Bone marrow-derived mesenchymal stem cells are a potential source of cells for the repair of articular cartilage defects. Hypoxia has been shown to improve chondrogenesis in some cells. In this study, bone marrow-derived stem cells were characterized and the effects of hypoxia on chondrogenesis investigated. Adherent bone marrow colony-forming cells were characterized for stem cell surface epitopes, and then cultured as cell aggregates in chondrogenic medium under normoxic (20% oxygen) or hypoxic (5% oxygen) conditions. The cells stained strongly for markers of adult mesenchymal stem cells, and a high number of cells were also positive for the pericyte marker 3G5. The cells showed a chondrogenic response in cell aggregate cultures and, in lowered oxygen, there was increased matrix accumulation of proteoglycan, but less cell proliferation. In hypoxia, there was increased expression of key transcription factor SOX6, and of collagens II and XI, and aggrecan. Pericytes are a candidate stem cell in many tissue, and our results show that bone marrow-derived mesenchymal stem cells express the pericyte marker 3G5. The response to chondrogenic culture in these cells was enhanced by lowered oxygen tension. This has important implications for tissue engineering applications of bone marrow-derived stem cells. © 2010 Orthopaedic Research Society. Published by Wiley Periodicals, Inc. J Orthop Res 28:834–840, 2010

Articular cartilage has very limited intrinsic capacity for repair after injury. Most focal cartilage lesions, left untreated, progress to more extensive lesions and, in the long term, these require joint arthroplasty. Autologous chondrocytes harvested from low weight-bearing areas of articular cartilage are being used for the repair of focal hyaline cartilage defects.1 Although short-term clinical results have been good, evidence suggests some incidence of progressive degenerative changes in the joint.2 This procedure is also accompanied by donor site morbidity, and the limited amount of tissue available necessitates prolonged cell expansion. There is, therefore, interest in alternative sources of adult stem cells for cell-based tissue engineering approaches for cartilage repair.

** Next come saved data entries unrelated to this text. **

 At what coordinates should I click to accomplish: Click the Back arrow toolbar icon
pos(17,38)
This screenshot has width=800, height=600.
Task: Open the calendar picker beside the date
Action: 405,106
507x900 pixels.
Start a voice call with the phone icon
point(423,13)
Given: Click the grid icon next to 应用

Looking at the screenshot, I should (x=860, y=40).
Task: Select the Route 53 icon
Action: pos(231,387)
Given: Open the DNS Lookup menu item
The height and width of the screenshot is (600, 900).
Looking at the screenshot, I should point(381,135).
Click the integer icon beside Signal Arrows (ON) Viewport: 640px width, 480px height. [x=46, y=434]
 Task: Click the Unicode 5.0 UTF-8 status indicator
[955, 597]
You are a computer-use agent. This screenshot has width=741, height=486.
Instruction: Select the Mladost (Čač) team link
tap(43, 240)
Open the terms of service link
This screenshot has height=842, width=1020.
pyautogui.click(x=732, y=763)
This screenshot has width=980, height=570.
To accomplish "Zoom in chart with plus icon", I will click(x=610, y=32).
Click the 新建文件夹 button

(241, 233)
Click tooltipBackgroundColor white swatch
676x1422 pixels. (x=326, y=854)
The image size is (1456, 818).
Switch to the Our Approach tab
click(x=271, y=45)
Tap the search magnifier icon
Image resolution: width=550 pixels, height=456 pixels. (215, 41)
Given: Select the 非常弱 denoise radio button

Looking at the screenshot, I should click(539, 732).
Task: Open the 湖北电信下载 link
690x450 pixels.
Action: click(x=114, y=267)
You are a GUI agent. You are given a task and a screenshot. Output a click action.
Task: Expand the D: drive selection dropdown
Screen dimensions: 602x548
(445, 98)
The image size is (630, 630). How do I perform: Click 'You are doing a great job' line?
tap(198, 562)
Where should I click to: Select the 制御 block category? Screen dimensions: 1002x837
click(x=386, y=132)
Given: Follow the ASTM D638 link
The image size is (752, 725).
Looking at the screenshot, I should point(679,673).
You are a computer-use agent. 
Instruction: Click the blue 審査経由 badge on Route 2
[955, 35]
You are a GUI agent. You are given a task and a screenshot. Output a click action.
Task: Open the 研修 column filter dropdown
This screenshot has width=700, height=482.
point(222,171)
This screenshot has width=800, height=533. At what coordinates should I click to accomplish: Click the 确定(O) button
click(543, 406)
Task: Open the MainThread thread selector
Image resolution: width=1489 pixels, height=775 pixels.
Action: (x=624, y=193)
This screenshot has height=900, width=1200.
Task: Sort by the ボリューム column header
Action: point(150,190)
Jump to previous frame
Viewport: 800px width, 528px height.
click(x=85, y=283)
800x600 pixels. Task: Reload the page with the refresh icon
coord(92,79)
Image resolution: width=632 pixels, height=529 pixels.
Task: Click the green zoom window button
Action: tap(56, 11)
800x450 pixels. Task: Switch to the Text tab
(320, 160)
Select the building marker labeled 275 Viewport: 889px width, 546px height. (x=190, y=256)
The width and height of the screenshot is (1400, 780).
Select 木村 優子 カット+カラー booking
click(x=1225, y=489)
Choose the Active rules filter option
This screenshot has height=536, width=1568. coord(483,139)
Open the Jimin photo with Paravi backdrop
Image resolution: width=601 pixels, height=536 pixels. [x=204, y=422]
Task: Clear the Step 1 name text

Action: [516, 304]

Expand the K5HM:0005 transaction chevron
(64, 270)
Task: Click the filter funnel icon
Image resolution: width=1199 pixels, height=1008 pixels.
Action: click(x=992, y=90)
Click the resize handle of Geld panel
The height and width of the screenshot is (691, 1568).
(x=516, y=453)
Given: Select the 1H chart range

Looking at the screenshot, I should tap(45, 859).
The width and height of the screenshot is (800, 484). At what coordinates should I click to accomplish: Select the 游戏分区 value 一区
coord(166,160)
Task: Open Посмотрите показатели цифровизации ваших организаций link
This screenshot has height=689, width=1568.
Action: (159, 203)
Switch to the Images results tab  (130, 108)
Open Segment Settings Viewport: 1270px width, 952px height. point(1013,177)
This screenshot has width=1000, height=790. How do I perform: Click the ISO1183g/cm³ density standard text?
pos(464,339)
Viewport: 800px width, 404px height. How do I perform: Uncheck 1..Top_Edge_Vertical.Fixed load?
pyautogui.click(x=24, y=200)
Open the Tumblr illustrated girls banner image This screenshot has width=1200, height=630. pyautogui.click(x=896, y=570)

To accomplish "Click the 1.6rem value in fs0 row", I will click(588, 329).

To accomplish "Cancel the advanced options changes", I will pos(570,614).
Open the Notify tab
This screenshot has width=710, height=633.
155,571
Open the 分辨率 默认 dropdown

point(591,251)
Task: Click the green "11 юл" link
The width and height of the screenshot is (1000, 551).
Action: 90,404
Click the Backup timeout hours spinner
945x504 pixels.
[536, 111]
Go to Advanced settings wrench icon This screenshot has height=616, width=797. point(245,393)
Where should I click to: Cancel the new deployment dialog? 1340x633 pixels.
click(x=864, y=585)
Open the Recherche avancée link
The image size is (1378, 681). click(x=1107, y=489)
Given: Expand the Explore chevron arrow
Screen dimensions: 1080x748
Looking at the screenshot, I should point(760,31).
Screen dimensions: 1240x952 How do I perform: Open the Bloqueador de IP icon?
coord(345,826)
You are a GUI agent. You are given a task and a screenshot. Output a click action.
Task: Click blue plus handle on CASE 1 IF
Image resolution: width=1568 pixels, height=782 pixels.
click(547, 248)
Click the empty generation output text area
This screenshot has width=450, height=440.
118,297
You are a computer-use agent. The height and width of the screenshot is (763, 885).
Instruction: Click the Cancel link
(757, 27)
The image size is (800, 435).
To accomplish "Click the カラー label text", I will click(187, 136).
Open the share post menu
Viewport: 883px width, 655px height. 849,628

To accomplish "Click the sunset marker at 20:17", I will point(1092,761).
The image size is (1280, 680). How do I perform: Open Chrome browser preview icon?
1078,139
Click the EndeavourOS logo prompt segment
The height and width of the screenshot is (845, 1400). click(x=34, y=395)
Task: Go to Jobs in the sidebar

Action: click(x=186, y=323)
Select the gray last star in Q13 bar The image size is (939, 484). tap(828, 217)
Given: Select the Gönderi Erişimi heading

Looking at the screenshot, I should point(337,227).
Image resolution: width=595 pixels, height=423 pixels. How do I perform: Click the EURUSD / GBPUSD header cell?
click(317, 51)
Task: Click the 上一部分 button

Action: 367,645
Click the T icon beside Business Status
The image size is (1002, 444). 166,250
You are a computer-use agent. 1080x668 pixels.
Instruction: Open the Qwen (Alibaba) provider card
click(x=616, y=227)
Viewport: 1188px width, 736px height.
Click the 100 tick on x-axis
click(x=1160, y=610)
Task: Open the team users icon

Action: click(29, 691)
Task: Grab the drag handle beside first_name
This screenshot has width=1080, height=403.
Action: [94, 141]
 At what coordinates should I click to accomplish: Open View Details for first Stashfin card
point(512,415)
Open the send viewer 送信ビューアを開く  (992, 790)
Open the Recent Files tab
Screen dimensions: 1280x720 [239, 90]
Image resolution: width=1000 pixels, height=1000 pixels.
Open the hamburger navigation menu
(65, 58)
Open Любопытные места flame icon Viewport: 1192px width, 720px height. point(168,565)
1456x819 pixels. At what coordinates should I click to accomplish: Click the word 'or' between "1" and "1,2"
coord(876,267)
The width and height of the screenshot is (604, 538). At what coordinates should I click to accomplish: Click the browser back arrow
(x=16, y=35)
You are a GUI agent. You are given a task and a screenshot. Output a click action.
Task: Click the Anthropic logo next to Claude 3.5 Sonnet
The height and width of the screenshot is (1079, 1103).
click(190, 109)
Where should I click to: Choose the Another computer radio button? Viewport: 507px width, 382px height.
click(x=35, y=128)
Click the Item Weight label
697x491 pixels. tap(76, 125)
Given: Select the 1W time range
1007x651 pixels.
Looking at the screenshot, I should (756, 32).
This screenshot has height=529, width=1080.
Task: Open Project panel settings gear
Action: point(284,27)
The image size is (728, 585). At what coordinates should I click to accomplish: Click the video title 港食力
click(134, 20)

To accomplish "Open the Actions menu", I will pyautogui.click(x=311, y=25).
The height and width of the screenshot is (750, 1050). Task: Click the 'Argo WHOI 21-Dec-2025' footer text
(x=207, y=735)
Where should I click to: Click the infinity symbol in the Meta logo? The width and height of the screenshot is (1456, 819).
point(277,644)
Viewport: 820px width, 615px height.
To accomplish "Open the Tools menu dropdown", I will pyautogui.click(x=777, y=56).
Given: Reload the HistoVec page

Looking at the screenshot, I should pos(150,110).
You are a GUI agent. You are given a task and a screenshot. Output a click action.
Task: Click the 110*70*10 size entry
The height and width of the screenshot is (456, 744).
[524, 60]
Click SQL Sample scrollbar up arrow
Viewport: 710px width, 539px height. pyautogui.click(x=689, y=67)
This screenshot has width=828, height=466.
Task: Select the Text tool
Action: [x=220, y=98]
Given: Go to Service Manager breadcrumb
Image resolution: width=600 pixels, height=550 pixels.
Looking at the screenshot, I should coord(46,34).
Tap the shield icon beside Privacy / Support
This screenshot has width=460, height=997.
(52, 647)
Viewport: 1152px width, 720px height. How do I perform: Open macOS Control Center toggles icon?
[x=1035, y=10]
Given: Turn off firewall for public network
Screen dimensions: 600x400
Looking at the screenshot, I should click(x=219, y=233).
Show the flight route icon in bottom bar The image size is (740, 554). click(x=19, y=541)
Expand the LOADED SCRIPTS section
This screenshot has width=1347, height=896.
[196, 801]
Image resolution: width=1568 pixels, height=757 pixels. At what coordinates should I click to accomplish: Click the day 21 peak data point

Cells with stem cell characteristics have been reported in many tissues including the bone marrow.3–6 Bone marrow-derived mesenchymal stem cells (BMSCs) represent a small portion of the cells in the stromal compartment, and conditions for the differentiation of these cells into chondrocytes, osteoblasts, and adipocytes have been used to show that they are multipotent.7 Because of their multipotency and practical access, cells from the bone marrow are of interest as a potential source of cells for the repair of focal cartilage defects in the knee.8 There have been limited reports of human autologous bone marrow stromal cell implantation for cartilage repair.6,9 The procedure involved the harvest of bone marrow stroma from the iliac crest and required culture expansion of cells.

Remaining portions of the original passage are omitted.